There are cracks everywhere.’
There are very dark and unsettling incidents taking place behind closed doors. As Chastity Riley starts to delve further into this case she gets some shocking insights into clan warfare, family loyalty and how deep blood really flows.
With her colleague, Stepanovik, by her side, the two team up with other associates to uncover the real reasons behind the apparent murder of a young man, named locally as Nouri Saroukhan. Nouri’s backstory unveils the hatred and the heinous behaviour among family and among communities. Disowned by his family and living a life full of dreams and hopes for a future with the girl he loved, Nouri tried to break free. But something happened. Somebody murdered him? What did he know? Why Nouri?
‘At night, he lay awake and missed her. But he also missed her while he slept. He missed her with his eyes open and with them closed. although it was worse when they were closed, because then he saw her everywhere, in every face, at every second.’

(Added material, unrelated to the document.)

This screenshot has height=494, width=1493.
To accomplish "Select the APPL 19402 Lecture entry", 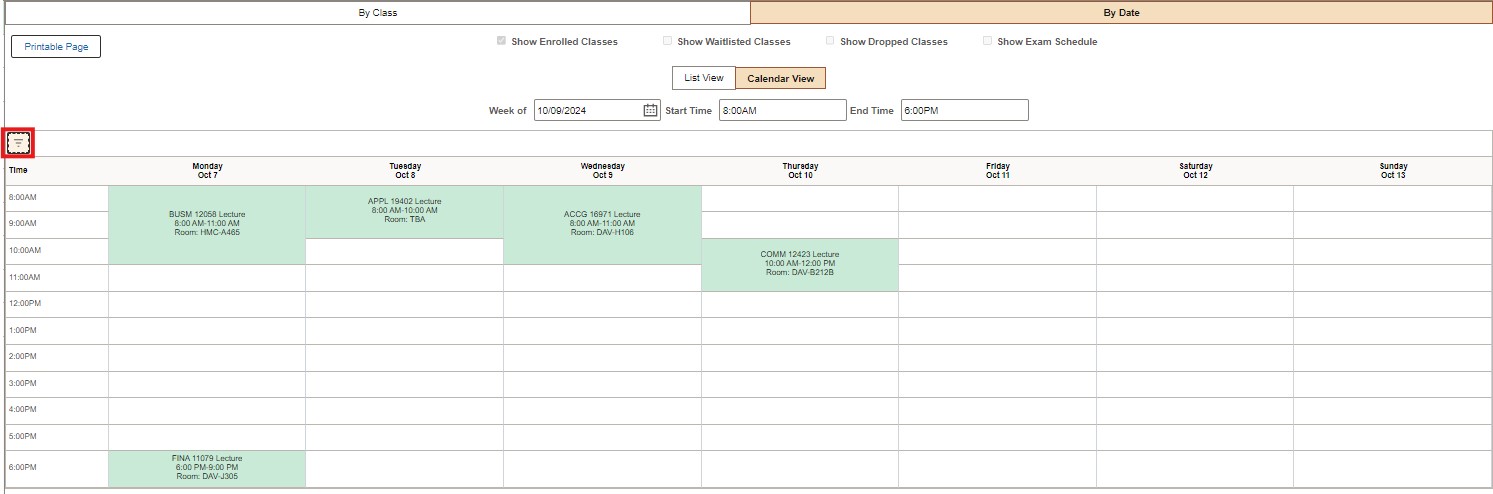I will 404,211.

When reading a Buchholz novel, the writing style, the personalities and the dynamic between the characters is as much of a draw as the story-line. Chastity Riley is quite the unknown, almost an enigma. She works hard, plays hard and is a woman with a reputation that precedes her. A kick-ass, no bull kinda girl, she gets work done and accepts few excuses for others behaviour. Quick-witted, snappy and sassy, Chastity Riley is a person who struggles with personal relationships. There is a sense of loneliness about her that adds an extra dimension to her. Littered with one-liners and with short, brilliantly titled, chapters, Mexico Street is a fast paced read that packs a punch.
If Philip Marlowe is your movie go to, then Chastity Riley might just be your fictional one!

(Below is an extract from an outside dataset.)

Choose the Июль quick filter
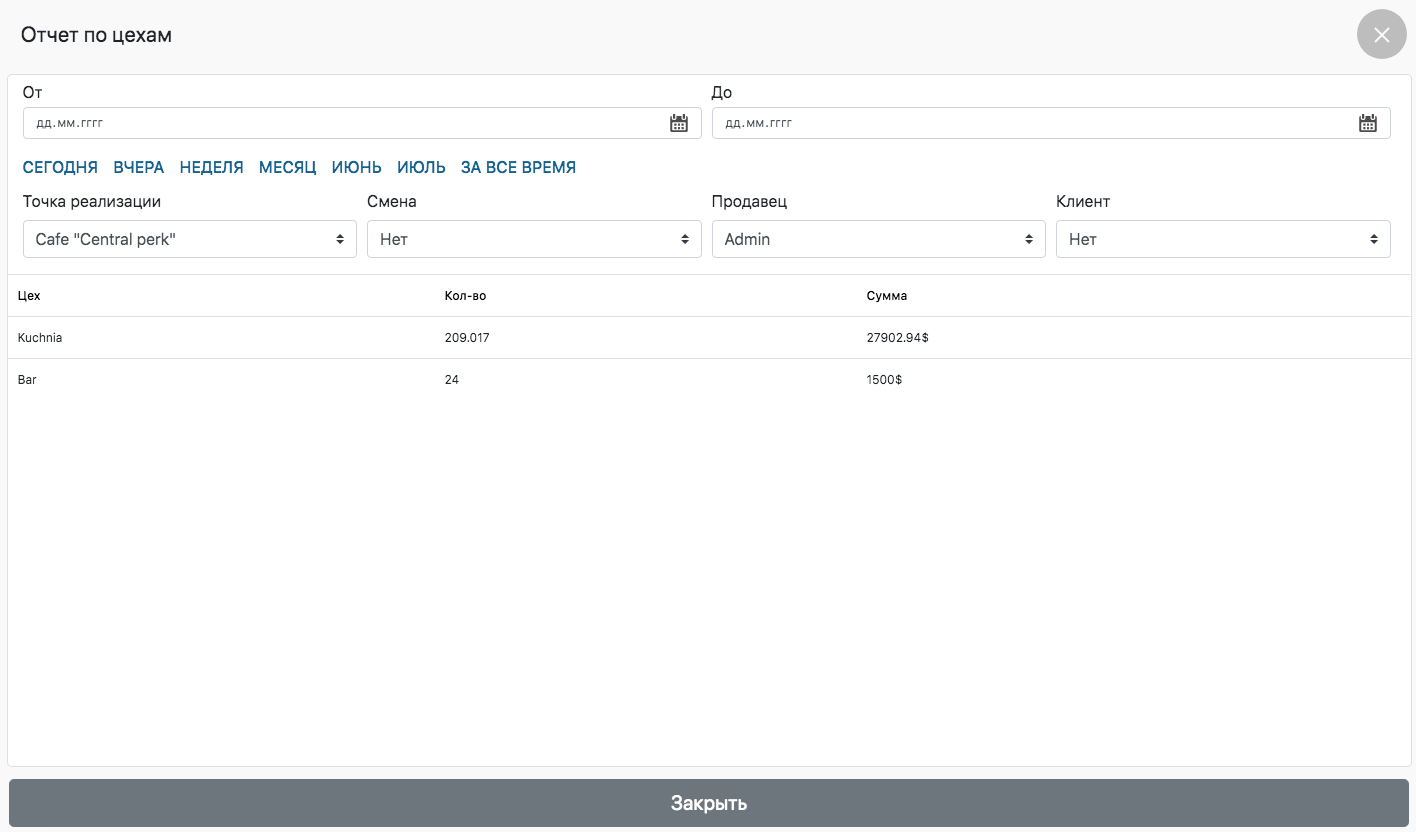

‘They walk through the streets and take in every bar, and then they sit there and drink and look at each other as if they had something to catch up on but it wasn’t available anywhere anymore. Sometimes he holds her hand, sometimes she holds his.’
[ Bio ]
Simone Buchholz was born in Hanau in 1972. At university, she studied Philosophy and Literature, worked as a waitress and a columnist, and trained to be a journalist at the prestigious Henri-Nannen-School in Hamburg.
In 2016, Simone Buchholz was awarded the Crime Cologne Award, and second place in the German Crime Fiction Prize, for Blue Night, which was number one on the KrimiZEIT Best of Crime List for months. The next in the Chastity Riley series, Beton Rouge, won the Radio Bremen Crime Fiction Award and Best Economic Crime Novel 2017. In 2019 Mexico Street, the latest in the series, won the German Crime Fiction Prize.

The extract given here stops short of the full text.